_Texte fourni_.
========================================================================

M. Roland Ries. Monsieur le président, monsieur le secrétaire d’État, mes chers collègues, la discussion que nous engageons aujourd’hui est censée concourir à l’élaboration de la position française en vue du prochain Conseil européen qui se tiendra à la fin de cette semaine.
Le Conseil abordera bien évidemment la situation économique de l’Union, mais il examinera également deux autres points essentiels de mon point de vue : d’une part, la préparation de la mise en œuvre du traité de Lisbonne et, d’autre part, la position commune à adopter lors de la Conférence internationale de Copenhague sur la lutte contre le changement climatique.
Ce sont ces deux points que je développerai dans mon intervention, afin d’éclairer le Gouvernement sur la position du groupe socialiste que j’ai l’honneur de représenter aujourd’hui.

========================================================================

_Énoncé_.
Restituez intégralement l'intervention sur le prochain Conseil européen, sans en modifier un seul mot.

_Lignes_.
========================================================================

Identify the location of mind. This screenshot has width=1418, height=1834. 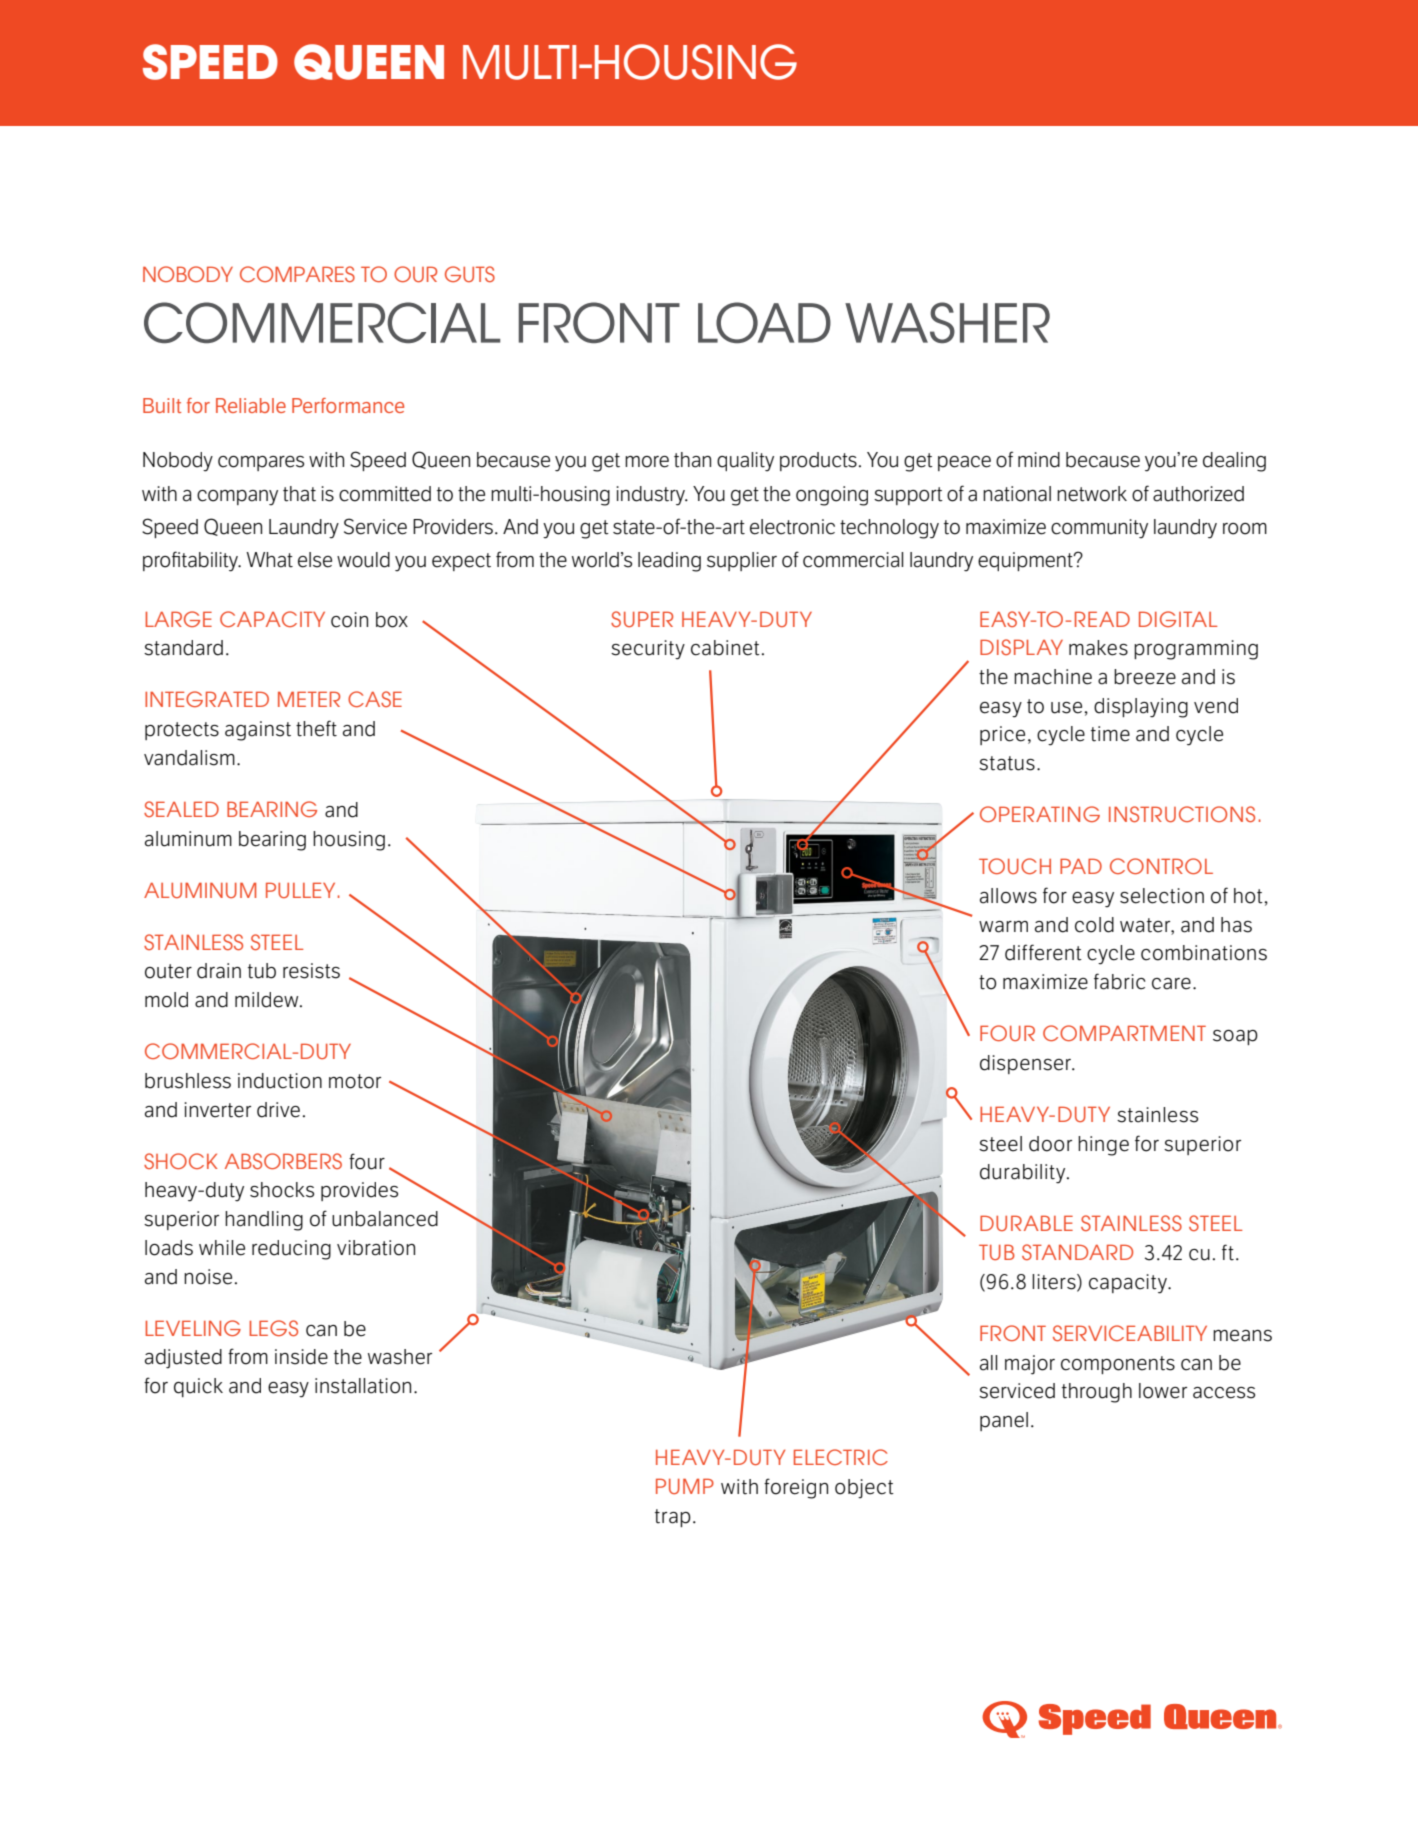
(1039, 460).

========================================================================

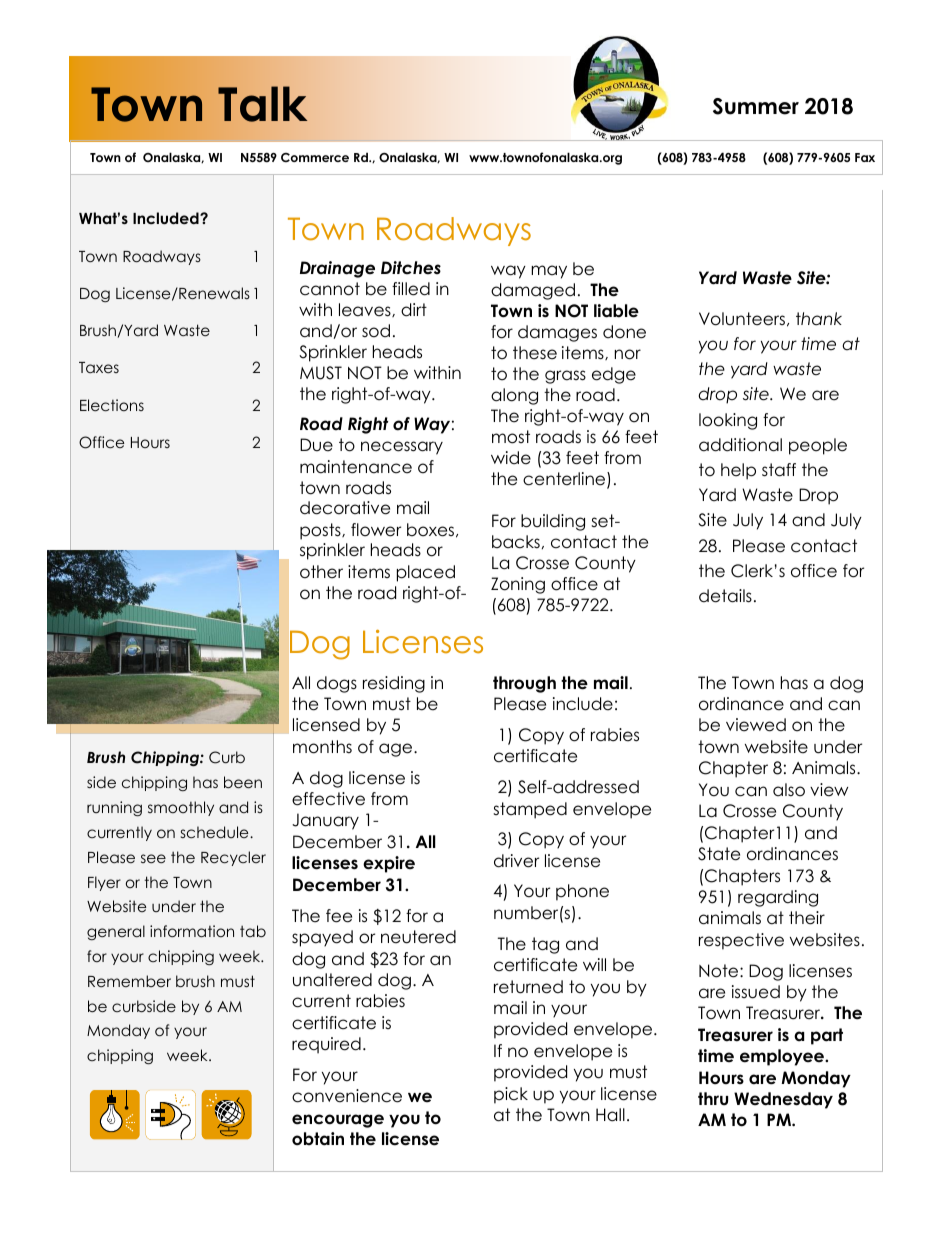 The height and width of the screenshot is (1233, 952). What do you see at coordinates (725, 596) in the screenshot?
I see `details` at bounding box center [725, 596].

========================================================================

_Corrigé de l'exercice_.
M. Roland Ries. Monsieur le président, monsieur le secrétaire d’État, mes chers collègues, la discussion que nous engageons aujourd’hui est censée concourir à l’élaboration de la position française en vue du prochain Conseil européen qui se tiendra à la fin de cette semaine.
Le Conseil abordera bien évidemment la situation économique de l’Union, mais il examinera également deux autres points essentiels de mon point de vue : d’une part, la préparation de la mise en œuvre du traité de Lisbonne et, d’autre part, la position commune à adopter lors de la Conférence internationale de Copenhague sur la lutte contre le changement climatique.
Ce sont ces deux points que je développerai dans mon intervention, afin d’éclairer le Gouvernement sur la position du groupe socialiste que j’ai l’honneur de représenter aujourd’hui.